Saved entries
══════════

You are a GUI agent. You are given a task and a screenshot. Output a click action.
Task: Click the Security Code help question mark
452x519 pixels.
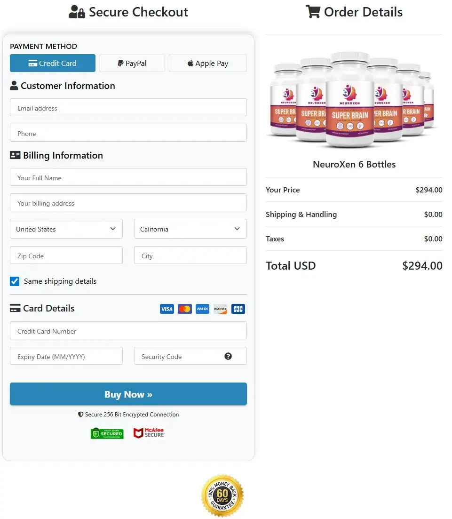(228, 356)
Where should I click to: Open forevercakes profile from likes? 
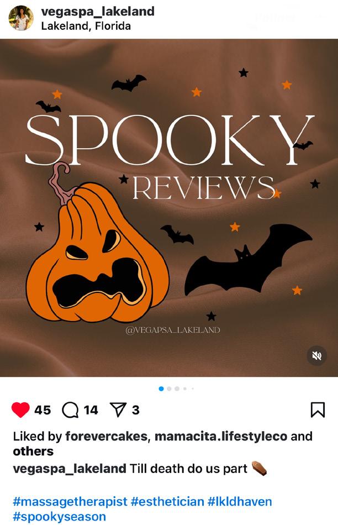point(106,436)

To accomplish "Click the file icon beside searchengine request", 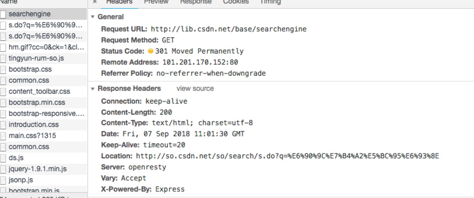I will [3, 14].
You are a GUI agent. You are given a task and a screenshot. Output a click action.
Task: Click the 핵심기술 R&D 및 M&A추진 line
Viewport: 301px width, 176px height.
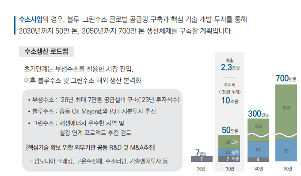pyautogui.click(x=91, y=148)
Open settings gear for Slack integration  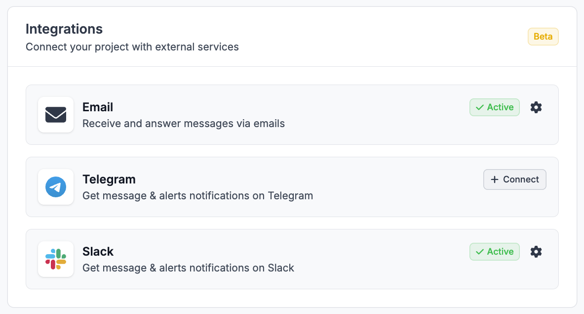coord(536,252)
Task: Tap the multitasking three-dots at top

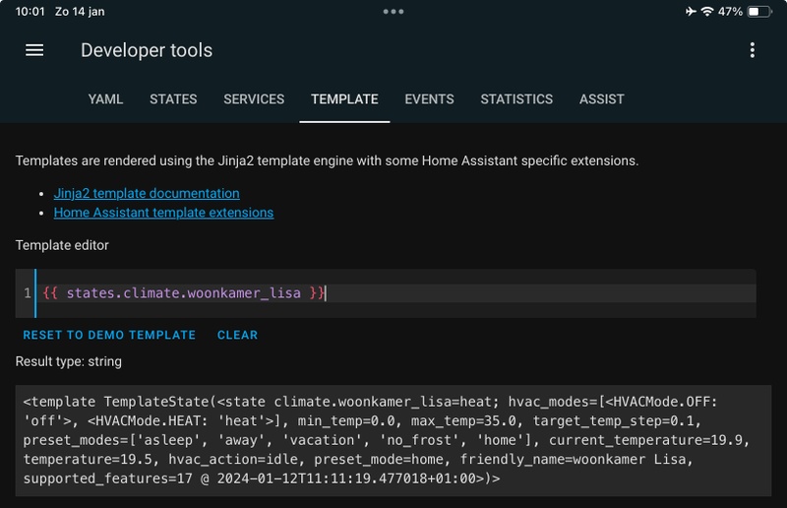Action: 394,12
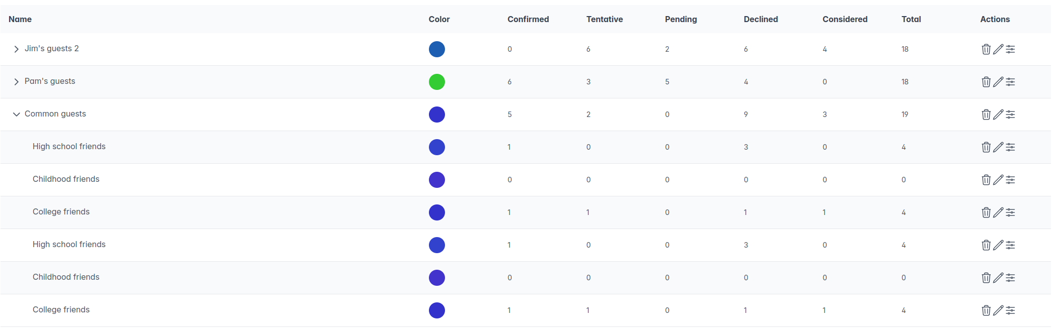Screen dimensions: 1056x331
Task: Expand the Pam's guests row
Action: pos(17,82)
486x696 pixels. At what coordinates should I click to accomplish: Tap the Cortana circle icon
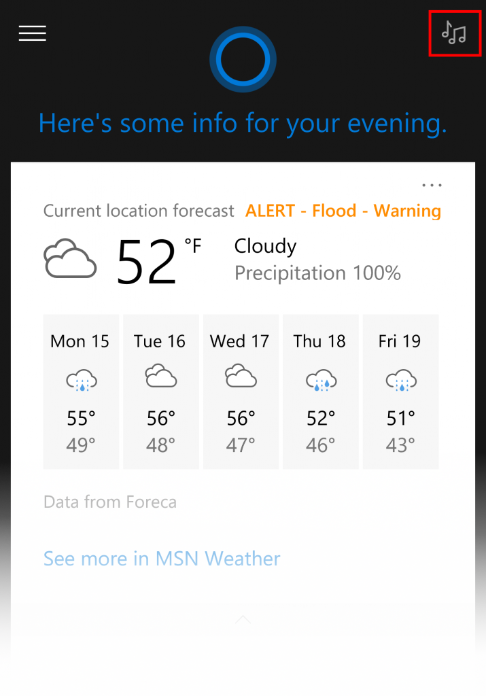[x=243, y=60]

══════════

Aim of the task = When the line containing "486x696 pixels. At" is reached, write out that line and each one after it exactly, ending with the last line of the records; pictures are not copied.

Solution for this problem =
486x696 pixels. At what coordinates should I click to accomplish: Tap the Cortana circle icon
[x=243, y=60]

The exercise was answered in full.